— BEGIN SELECTED PASSAGE —

July-December 1858

The Collected Letters, Volume 34


TC TO JWC ; 12 July 1858; DOI: 10.1215/lt-18580712-TC-JWC-01; CL 34: 34-36


The Gill, 12 july, 1858—

Thanks, Dearest, for the trouble you took to write on Saturday: the Saturday Letters arrive regularly on Monday,—as this morning; when, coming out of the scrags and bushes where I go to stroll and smoke after breakfast, I met Mary1 coming along, Letter in hand; good soul, for she had known it was yours. How precious to hear that you had got another tolerable sleep, I need not say. The other burble, of the Letter going to Ardrossan &c, wd all be explained to you this morning:2 and I too have gained a day over my expectations from the Post; and hope to hear again tomorrow,—may the news again be good! So soon as you are able again to stir, everybody seems to advise that you shd seek a little “change of air”; all Doctors give it as a specific in cases of cold; and I really believe, if it be a change to the country (say only to Richmond,3 where you might make acquaintance with the Horse4 at least!), the effect wd infallibly be beneficial. On the whole, you must not now delay; the summer being at its height, the next fortnight by nature the hottest of the year. I am sorry to hear of splashy winds, and cold weather, in the Chelsea localities: your Saturday how difft from ours here! But I hardly doubt it will have taken a turn by this time; the rain is all gone, even out of Cumberland (where they have from 60 to 180 inches in the year), and Summer prevails again, tho' with more wind than on Saturday. Yesterday was very bright and very windy,—Jamie (Carlyle) prophesying rain, & the other Jamie (Austin) drought; latter proving true today.

— END SELECTED PASSAGE —
— BEGIN RAW DATA —

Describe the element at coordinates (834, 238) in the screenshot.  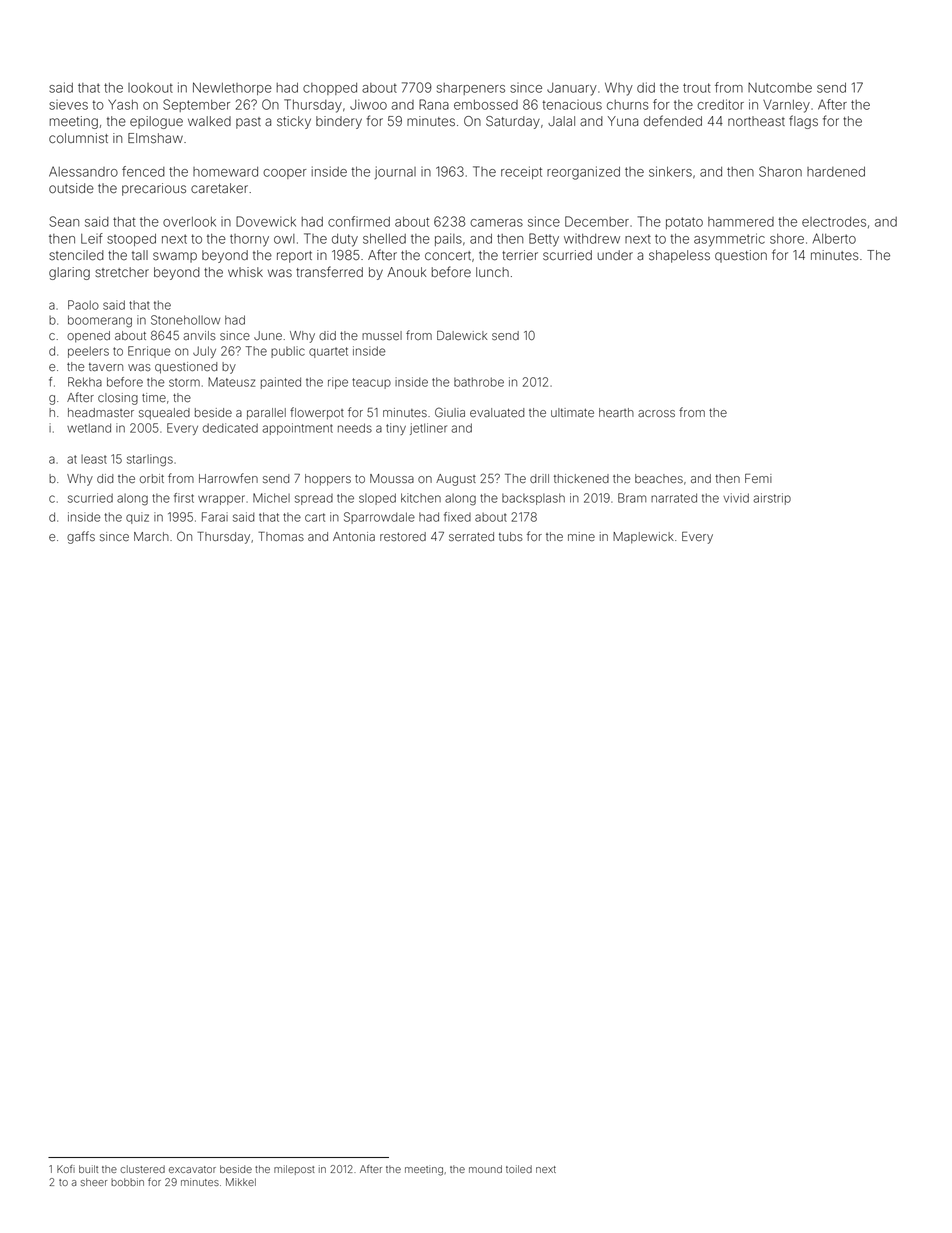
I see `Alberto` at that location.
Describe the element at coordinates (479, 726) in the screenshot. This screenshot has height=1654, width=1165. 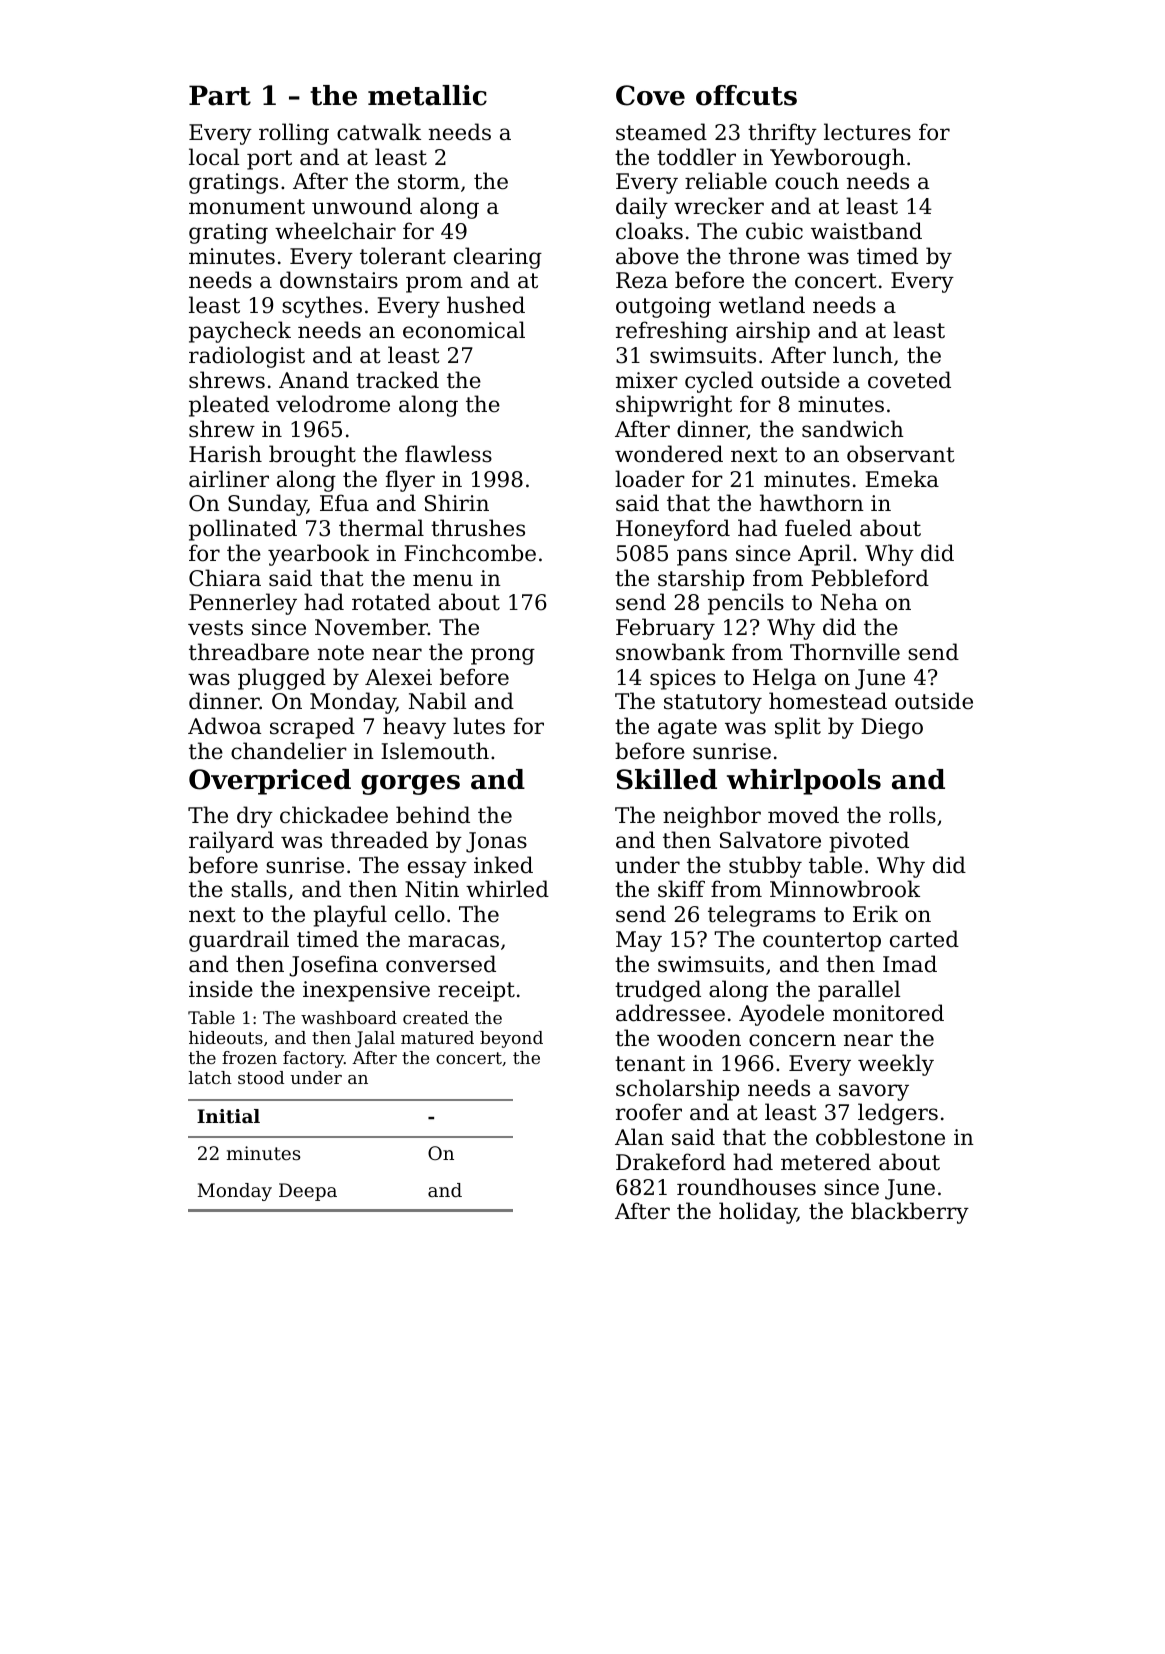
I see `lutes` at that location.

— END RAW DATA —

YOUR TASKS.
1: According to the letter, how many inches of rain fall in Cumberland in a year?
2: List every place name that appears in the letter.

ANSWERS PROVIDED.
1: From 60 to 180 inches.

2: The Gill, Ardrossan, Richmond, Chelsea, Cumberland